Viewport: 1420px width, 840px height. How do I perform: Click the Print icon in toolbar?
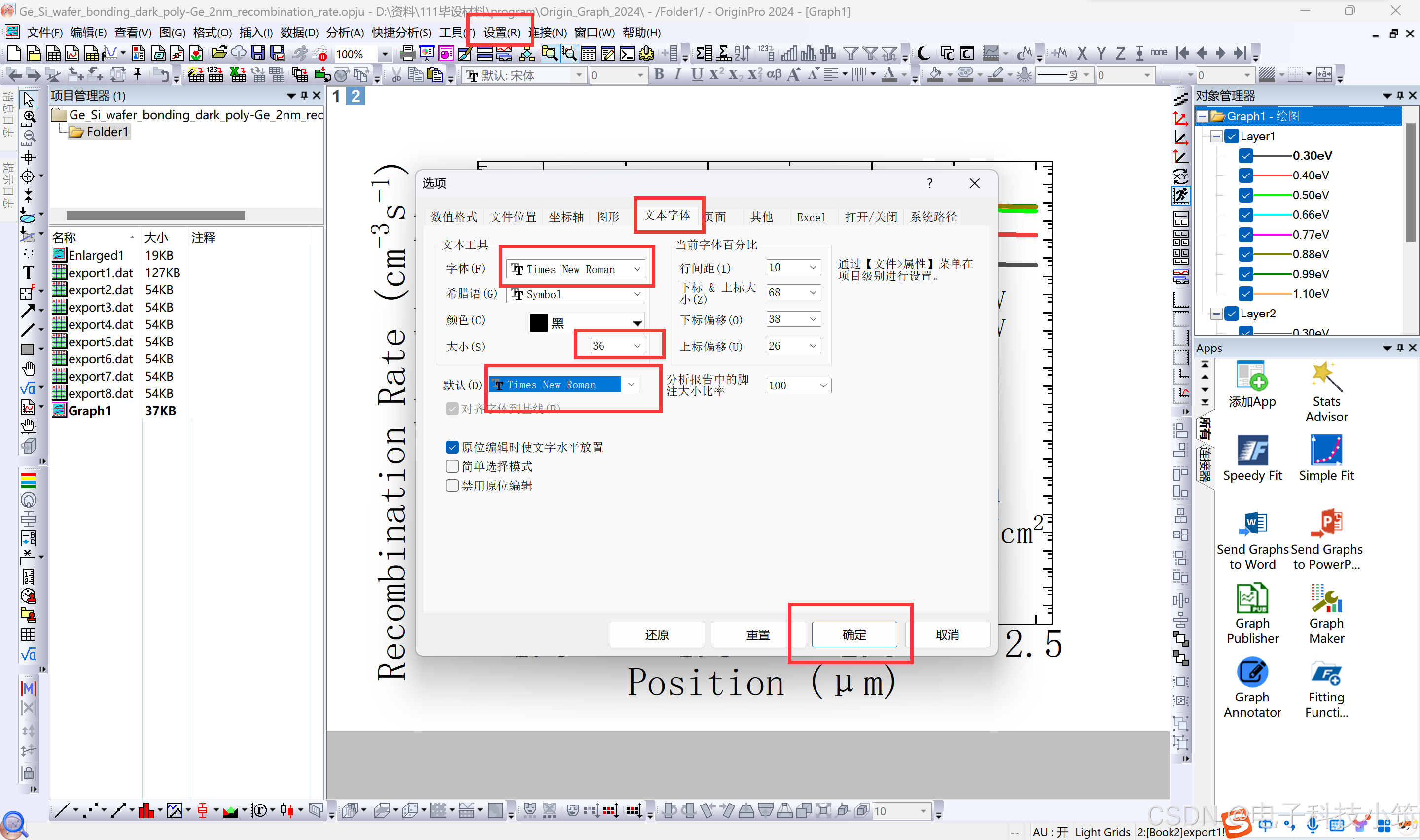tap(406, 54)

──────────

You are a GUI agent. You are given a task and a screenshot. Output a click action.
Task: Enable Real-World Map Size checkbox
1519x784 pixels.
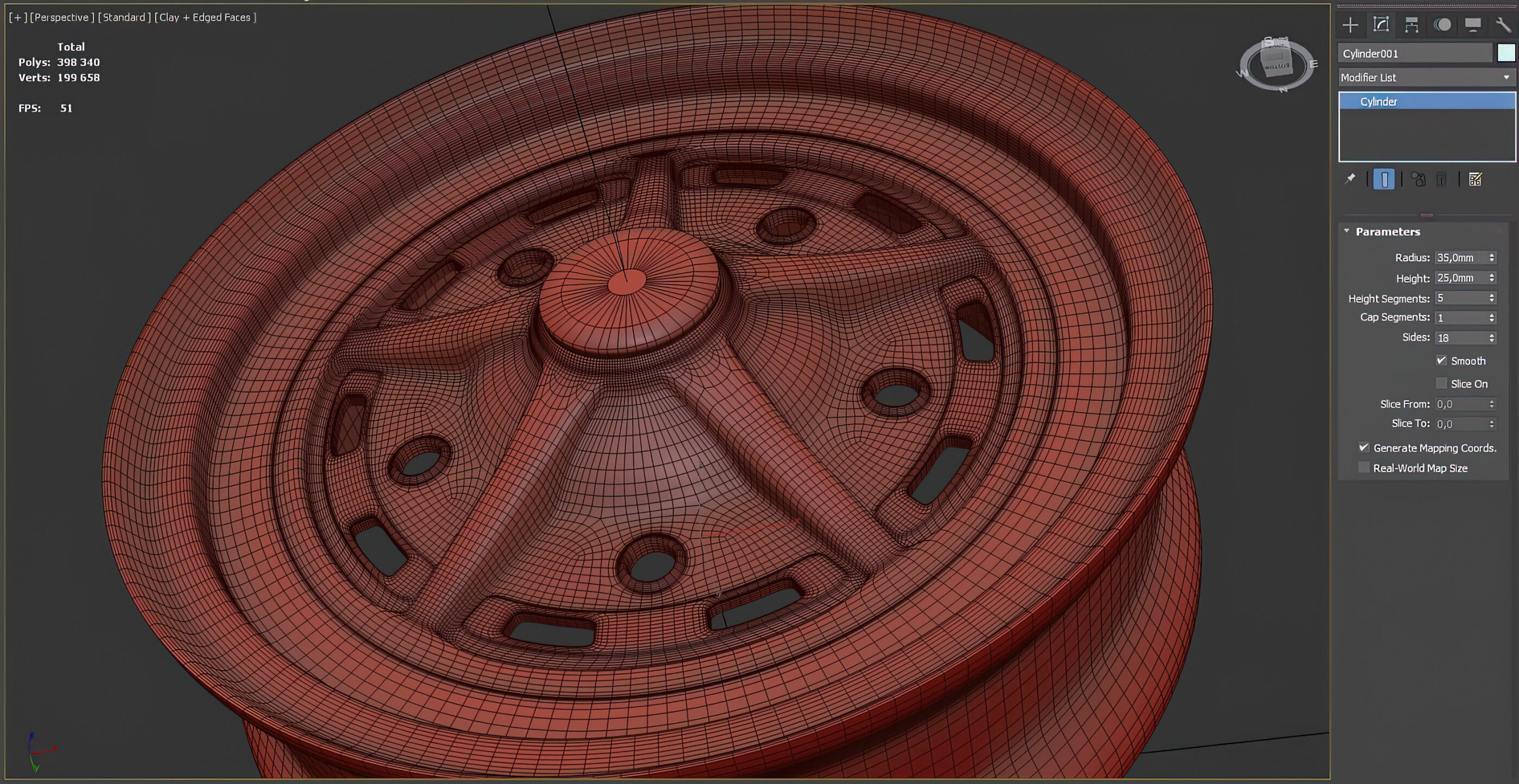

──────────

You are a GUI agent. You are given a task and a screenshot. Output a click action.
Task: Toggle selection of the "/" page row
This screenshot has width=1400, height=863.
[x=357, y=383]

──────────

> **WHAT TO PRODUCE**: Looking at the records above, return exactly the lines from the line with "Task: Enable Real-World Map Size checkbox" to the line with "1519x784 pixels.", both ends included.

> **REPLY TO THE EXERCISE**:
Task: Enable Real-World Map Size checkbox
1519x784 pixels.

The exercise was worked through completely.